*KUTIPAN TEKS:*
Mubadalah.id – Sebagai keluarga yang masih menyandang status ‘pengantin baru’, salah satu peran vital dalam mengimplementasikan prinsip kesalingan keluarga ketika menjalankan ibadah puasa di bulan suci Ramadhan, bagi saya adalah peran domestik, terutama yang berkaitan dengan masak-memasak.
Mengingat setiap keluarga memiliki kesepakatan terkait prinsip kesalingan, dan pembagian peran yang berbeda-beda, hal ini mungkin tidak berlaku bagi keluarga dengan pembagian peran: suami bekerja dan melakukan peran publik, maka peran domestik pada umumnya akan dilakukan oleh sang istri, apalagi bagi keluarga yang tidak memiliki Asisten Rumah Tangga (ART).

*DATA:*
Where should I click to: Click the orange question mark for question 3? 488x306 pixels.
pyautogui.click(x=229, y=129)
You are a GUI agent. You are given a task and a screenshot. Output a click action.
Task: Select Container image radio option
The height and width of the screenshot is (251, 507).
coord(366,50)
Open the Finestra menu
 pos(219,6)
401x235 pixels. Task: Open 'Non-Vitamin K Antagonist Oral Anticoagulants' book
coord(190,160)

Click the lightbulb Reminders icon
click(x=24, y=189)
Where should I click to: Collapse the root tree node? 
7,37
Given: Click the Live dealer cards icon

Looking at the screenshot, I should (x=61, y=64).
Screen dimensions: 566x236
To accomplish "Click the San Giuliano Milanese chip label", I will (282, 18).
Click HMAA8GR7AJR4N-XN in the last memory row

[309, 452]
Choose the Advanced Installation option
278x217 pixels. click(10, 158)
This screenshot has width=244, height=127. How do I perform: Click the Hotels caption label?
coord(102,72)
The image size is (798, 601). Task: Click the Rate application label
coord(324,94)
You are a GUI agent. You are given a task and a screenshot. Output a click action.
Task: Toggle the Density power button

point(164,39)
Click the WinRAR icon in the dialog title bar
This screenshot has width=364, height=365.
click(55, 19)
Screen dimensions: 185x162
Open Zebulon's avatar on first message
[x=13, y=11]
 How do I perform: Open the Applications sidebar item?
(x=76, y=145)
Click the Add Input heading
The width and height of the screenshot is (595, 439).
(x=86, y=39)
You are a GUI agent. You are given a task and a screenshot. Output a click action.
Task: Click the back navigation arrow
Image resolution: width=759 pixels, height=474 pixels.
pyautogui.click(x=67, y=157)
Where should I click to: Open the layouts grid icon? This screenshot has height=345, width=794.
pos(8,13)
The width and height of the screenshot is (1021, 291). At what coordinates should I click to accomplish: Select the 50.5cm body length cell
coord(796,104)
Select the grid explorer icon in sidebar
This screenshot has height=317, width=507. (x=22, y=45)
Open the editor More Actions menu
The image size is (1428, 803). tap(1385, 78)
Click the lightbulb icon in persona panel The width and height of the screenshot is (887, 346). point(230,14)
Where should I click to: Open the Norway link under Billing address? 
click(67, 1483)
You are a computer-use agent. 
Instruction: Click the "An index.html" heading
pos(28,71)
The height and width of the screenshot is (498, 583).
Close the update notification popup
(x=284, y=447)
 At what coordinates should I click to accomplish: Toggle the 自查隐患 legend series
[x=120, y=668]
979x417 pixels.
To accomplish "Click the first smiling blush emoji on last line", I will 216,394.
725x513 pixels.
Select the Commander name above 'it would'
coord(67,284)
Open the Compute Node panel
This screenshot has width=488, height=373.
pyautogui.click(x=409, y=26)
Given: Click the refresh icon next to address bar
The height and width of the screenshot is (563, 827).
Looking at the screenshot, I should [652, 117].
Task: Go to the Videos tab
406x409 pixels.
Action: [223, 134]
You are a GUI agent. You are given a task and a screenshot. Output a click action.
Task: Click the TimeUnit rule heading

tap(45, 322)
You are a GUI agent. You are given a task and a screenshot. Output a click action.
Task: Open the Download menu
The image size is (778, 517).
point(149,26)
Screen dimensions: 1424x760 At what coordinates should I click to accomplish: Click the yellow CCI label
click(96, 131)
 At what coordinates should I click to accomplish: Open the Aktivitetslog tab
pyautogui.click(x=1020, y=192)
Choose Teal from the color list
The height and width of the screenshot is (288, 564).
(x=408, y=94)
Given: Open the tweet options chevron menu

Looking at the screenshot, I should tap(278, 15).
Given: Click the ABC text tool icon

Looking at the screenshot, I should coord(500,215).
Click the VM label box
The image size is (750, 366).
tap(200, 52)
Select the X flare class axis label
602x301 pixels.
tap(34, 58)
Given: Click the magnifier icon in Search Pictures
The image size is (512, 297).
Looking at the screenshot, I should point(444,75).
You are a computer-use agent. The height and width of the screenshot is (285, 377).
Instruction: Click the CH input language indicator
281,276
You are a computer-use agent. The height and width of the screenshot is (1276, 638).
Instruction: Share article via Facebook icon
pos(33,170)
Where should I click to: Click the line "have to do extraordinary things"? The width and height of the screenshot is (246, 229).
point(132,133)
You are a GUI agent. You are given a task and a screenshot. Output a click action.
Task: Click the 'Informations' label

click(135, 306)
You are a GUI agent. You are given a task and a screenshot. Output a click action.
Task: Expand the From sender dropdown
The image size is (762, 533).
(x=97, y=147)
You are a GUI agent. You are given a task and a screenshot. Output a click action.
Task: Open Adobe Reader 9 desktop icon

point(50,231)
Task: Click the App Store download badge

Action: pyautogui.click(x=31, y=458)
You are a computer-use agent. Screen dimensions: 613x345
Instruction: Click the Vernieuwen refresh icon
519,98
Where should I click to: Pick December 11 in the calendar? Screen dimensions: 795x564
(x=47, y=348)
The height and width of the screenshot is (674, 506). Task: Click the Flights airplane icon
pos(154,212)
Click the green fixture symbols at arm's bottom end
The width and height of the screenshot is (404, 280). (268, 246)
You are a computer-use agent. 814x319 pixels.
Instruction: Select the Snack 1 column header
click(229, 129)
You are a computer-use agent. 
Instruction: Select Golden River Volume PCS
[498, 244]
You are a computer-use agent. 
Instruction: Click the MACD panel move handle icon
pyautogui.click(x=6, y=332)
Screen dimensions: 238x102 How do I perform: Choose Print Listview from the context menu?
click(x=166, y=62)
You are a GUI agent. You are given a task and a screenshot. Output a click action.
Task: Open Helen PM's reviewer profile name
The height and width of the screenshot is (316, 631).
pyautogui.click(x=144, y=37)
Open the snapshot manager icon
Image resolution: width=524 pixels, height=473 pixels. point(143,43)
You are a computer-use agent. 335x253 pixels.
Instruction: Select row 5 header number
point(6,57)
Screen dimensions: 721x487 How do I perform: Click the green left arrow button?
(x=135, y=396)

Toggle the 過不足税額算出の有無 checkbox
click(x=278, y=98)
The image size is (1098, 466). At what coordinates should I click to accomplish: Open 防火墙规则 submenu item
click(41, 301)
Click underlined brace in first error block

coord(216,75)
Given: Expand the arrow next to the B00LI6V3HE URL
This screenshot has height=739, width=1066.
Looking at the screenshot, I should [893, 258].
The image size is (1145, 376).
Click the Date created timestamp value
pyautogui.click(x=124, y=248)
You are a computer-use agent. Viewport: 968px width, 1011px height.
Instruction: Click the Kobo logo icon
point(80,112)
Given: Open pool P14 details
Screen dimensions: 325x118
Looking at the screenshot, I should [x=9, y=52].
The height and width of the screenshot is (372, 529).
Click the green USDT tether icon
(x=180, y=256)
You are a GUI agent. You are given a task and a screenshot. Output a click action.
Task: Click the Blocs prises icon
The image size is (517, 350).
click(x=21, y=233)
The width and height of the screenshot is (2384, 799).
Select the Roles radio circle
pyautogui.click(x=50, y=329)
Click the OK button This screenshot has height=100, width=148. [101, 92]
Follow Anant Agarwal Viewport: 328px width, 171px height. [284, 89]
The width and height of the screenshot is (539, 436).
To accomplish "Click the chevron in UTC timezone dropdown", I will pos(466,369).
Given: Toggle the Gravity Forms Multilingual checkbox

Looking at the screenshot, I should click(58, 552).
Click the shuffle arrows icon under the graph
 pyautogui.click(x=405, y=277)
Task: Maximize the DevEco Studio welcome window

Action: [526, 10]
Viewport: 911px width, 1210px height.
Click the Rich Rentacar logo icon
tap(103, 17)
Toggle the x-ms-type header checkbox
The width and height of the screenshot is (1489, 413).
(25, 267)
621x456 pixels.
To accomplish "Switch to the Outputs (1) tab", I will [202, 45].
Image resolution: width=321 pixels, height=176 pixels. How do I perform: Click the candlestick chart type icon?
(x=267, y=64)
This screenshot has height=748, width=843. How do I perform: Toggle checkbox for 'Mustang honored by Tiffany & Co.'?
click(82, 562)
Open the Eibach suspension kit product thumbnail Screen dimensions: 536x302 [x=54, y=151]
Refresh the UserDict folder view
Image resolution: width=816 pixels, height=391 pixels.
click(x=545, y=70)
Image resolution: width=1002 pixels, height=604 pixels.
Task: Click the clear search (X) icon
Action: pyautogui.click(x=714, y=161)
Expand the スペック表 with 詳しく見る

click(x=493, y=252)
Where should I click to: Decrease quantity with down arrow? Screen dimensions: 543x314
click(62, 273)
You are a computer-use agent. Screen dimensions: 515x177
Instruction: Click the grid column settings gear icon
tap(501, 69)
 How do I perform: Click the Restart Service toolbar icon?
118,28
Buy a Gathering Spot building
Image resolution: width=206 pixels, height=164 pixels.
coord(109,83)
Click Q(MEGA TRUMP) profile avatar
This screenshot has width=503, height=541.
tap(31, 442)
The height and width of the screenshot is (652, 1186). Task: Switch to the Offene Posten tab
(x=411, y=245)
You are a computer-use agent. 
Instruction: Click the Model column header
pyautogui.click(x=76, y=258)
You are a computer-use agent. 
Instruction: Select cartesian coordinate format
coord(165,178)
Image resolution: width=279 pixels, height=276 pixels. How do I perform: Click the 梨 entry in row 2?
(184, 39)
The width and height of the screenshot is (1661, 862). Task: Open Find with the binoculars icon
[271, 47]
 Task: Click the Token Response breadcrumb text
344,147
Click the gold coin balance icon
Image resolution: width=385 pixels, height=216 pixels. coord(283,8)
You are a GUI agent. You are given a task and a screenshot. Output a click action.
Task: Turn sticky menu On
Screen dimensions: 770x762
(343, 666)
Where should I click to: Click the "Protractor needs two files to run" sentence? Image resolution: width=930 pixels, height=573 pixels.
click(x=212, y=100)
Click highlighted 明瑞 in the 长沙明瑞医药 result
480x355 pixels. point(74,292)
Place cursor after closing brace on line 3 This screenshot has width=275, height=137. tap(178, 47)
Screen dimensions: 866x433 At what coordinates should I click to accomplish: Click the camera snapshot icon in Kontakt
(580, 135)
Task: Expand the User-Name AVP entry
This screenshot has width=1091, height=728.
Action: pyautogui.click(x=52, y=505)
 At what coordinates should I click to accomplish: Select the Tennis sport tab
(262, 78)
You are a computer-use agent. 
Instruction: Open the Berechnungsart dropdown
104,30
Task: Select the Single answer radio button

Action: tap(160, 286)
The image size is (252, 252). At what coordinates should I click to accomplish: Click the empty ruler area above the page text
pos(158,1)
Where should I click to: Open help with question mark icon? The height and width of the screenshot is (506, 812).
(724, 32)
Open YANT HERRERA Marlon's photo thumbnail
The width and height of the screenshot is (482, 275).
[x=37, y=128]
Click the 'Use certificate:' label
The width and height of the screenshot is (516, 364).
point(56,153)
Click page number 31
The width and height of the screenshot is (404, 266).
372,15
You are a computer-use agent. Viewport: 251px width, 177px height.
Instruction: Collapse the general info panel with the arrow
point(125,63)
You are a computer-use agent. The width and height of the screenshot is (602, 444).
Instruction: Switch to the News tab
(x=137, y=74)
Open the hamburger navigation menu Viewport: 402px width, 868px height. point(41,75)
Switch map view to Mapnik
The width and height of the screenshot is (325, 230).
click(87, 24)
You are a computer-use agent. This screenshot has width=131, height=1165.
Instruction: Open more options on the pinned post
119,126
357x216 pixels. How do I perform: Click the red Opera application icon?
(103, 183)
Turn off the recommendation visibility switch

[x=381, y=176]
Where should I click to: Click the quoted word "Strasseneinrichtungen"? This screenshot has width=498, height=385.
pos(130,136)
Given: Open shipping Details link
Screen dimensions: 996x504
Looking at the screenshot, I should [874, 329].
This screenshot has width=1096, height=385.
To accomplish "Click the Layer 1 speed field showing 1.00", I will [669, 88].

*TUGAS ANDA:* Bisakah Anda menulis ulang seluruh kutipan di atas tentang peran domestik pengantin baru saat berpuasa Ramadhan, tanpa mengubah satu kata pun?

*JAWABAN LATIHAN INI:*
Mubadalah.id – Sebagai keluarga yang masih menyandang status ‘pengantin baru’, salah satu peran vital dalam mengimplementasikan prinsip kesalingan keluarga ketika menjalankan ibadah puasa di bulan suci Ramadhan, bagi saya adalah peran domestik, terutama yang berkaitan dengan masak-memasak.
Mengingat setiap keluarga memiliki kesepakatan terkait prinsip kesalingan, dan pembagian peran yang berbeda-beda, hal ini mungkin tidak berlaku bagi keluarga dengan pembagian peran: suami bekerja dan melakukan peran publik, maka peran domestik pada umumnya akan dilakukan oleh sang istri, apalagi bagi keluarga yang tidak memiliki Asisten Rumah Tangga (ART).